━━━ Dataset rows

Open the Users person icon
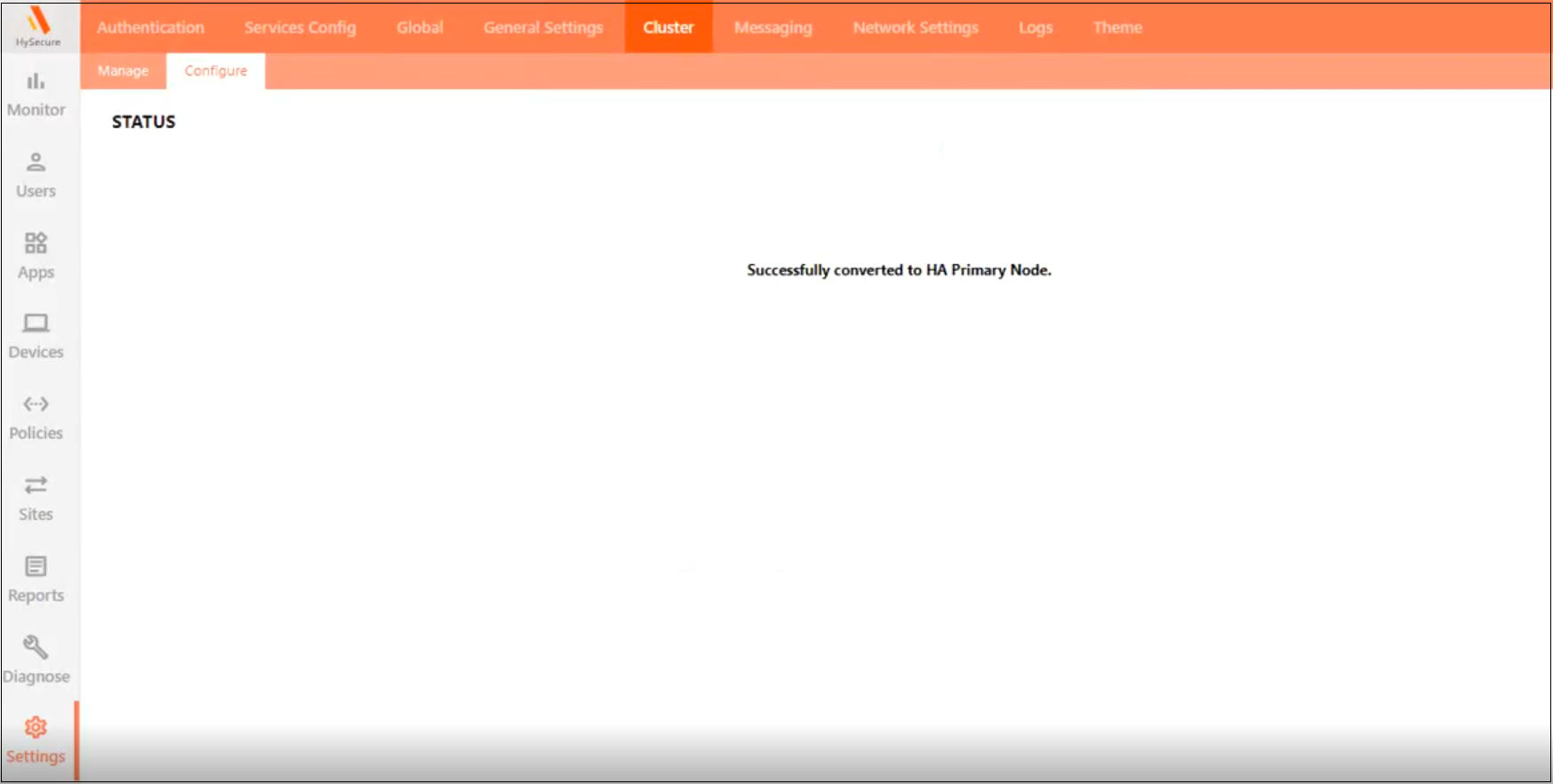1553x784 pixels. tap(36, 163)
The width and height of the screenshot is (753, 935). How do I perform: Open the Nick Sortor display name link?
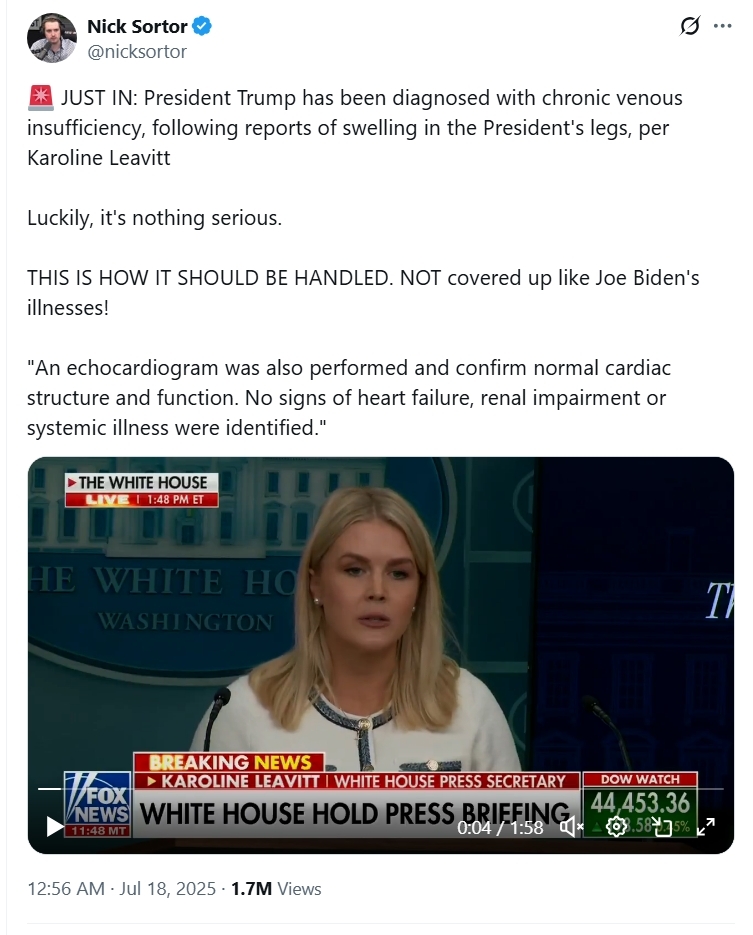[x=137, y=27]
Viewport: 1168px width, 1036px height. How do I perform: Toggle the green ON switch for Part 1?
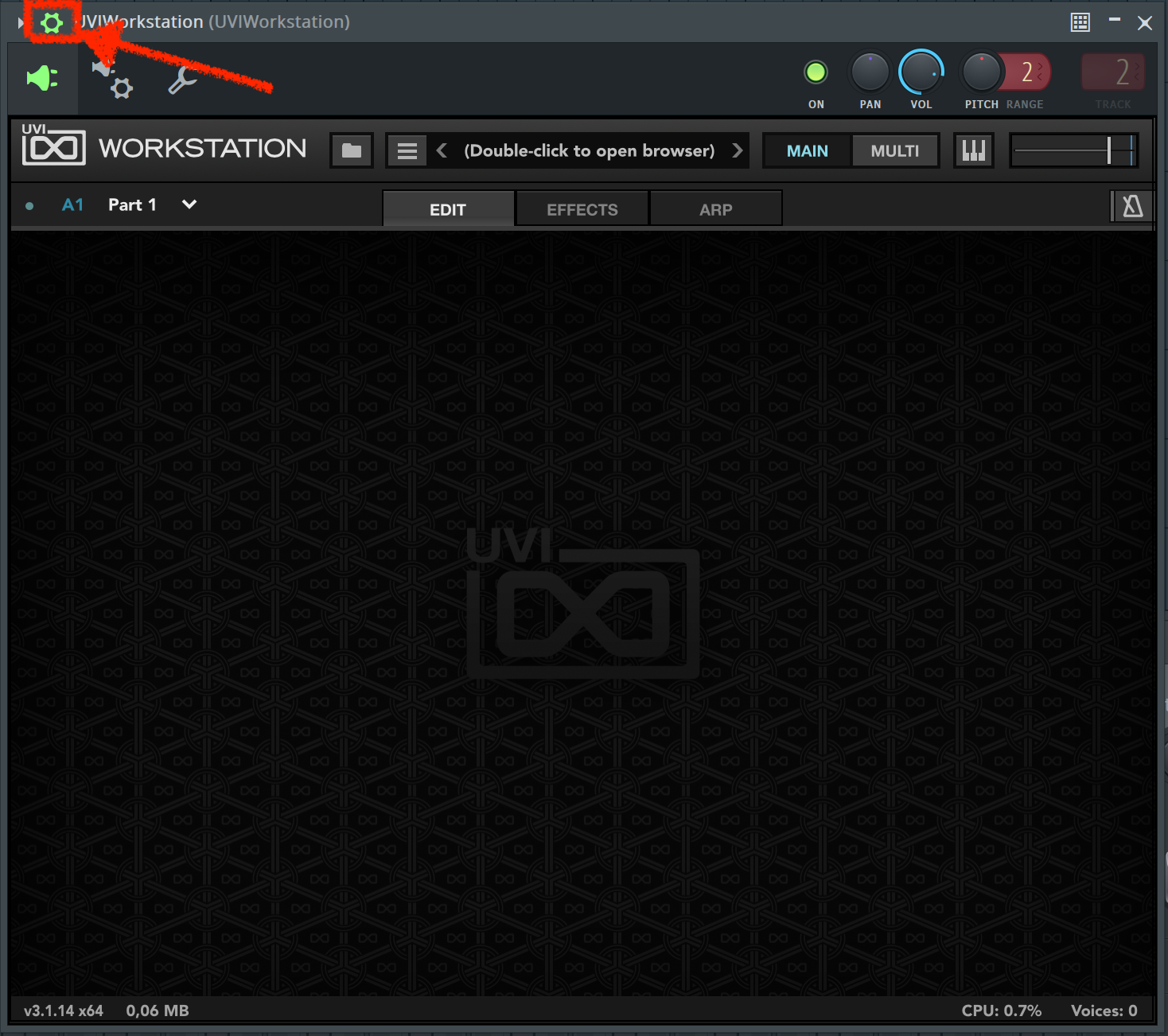pyautogui.click(x=816, y=72)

━━━━━━

Stated exercise:
Please transcribe all of the lines above word for word, leaving out the pictures.

Exercise response:
Open the Users person icon
1553x784 pixels. tap(36, 163)
The width and height of the screenshot is (753, 935). How do I perform: Open the Nick Sortor display name link?
[x=137, y=27]
Viewport: 1168px width, 1036px height. How do I perform: Toggle the green ON switch for Part 1?
pyautogui.click(x=816, y=72)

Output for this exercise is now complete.